DIRECTION =>
Copy out each line of the listing below that contains the word "with".

DATA LISTING =>
──────────────────────────────

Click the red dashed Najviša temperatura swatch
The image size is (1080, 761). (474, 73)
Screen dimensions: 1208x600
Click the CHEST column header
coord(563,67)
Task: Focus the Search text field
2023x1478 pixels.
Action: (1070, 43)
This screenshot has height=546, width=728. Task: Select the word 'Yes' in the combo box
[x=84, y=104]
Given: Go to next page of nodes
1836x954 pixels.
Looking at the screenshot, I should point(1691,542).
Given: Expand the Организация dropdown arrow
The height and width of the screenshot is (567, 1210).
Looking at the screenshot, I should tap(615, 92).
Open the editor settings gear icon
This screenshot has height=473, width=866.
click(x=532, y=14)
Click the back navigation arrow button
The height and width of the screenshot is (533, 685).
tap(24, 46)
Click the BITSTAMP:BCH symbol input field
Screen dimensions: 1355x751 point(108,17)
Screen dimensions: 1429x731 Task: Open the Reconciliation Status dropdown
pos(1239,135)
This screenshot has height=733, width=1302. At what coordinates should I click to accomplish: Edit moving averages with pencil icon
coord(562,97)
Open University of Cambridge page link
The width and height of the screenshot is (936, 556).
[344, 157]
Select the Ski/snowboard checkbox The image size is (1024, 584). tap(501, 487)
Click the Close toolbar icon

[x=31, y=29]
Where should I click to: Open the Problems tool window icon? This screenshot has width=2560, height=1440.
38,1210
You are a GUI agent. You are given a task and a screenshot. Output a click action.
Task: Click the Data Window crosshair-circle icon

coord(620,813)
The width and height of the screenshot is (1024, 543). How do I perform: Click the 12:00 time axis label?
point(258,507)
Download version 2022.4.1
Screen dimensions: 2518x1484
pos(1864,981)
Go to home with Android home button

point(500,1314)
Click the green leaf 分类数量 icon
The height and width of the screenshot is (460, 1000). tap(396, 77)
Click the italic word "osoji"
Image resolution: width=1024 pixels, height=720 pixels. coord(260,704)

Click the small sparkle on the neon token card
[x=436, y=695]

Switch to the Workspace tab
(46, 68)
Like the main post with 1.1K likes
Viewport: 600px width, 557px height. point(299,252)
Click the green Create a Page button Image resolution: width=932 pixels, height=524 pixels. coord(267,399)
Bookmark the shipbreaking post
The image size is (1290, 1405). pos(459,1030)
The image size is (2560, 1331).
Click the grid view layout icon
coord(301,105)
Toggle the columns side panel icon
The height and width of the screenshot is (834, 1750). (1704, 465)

──────────────────────────────

TASK RESULT =>
This screenshot has height=733, width=1302. At what coordinates should I click to accomplish: Edit moving averages with pencil icon
Go to home with Android home button
Like the main post with 1.1K likes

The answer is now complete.